[Work required] Only one stretch of the listing below is wanted. Give it again exactly, from the line with "At what coordinates" through the line with "Expand the Args panel".

[Data for review]
[Start of section]

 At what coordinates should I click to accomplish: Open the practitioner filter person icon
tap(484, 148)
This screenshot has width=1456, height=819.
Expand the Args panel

[End of section]
[Start of section]

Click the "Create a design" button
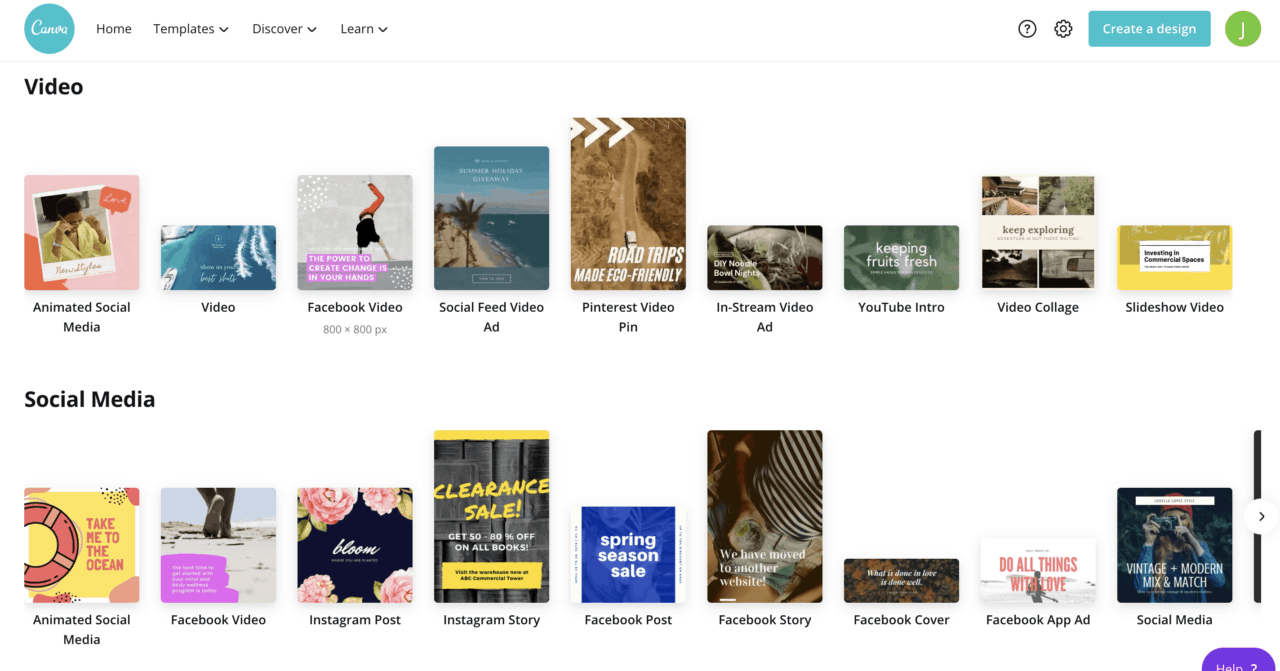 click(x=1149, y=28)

[End of section]
[Start of section]

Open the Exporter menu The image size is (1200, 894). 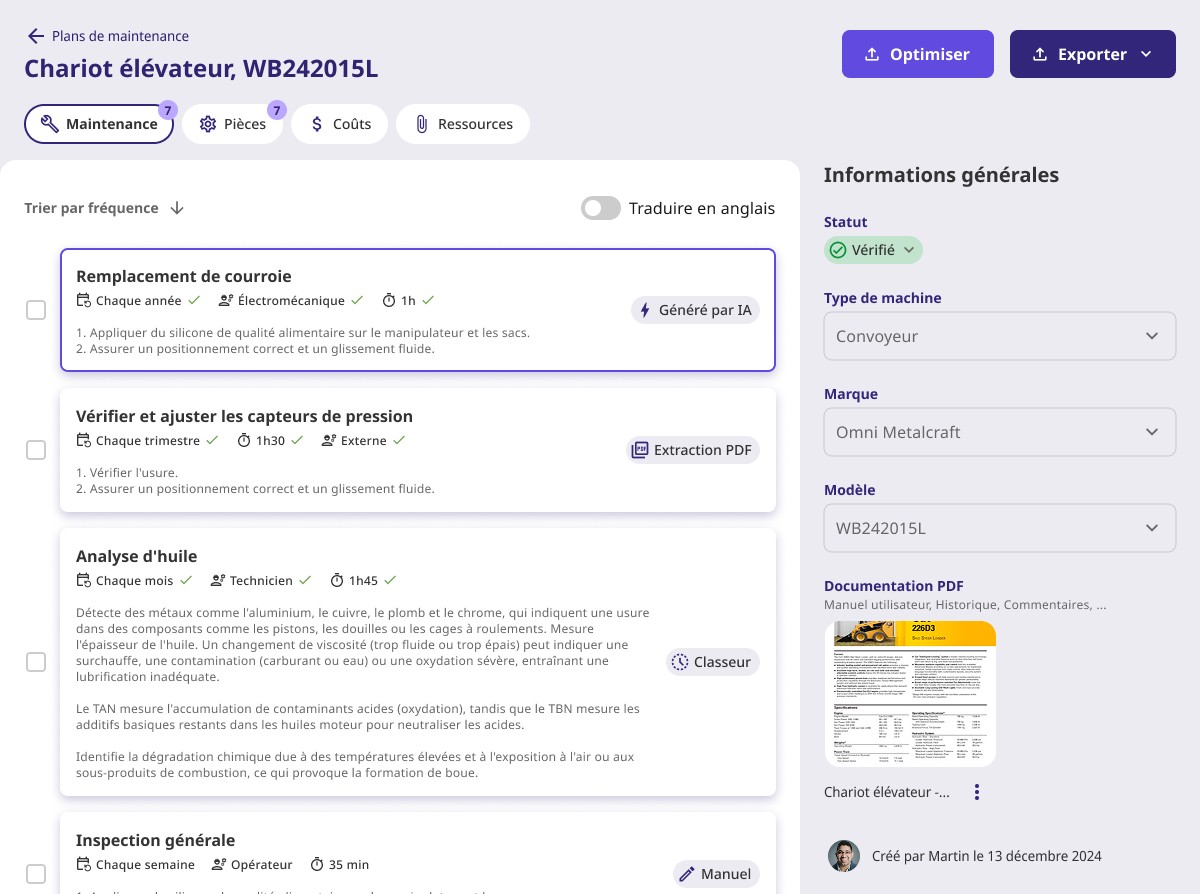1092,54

[End of section]

[Result of the exercise]
 At what coordinates should I click to accomplish: Open the practitioner filter person icon
tap(484, 148)
This screenshot has width=1456, height=819.
Expand the Args panel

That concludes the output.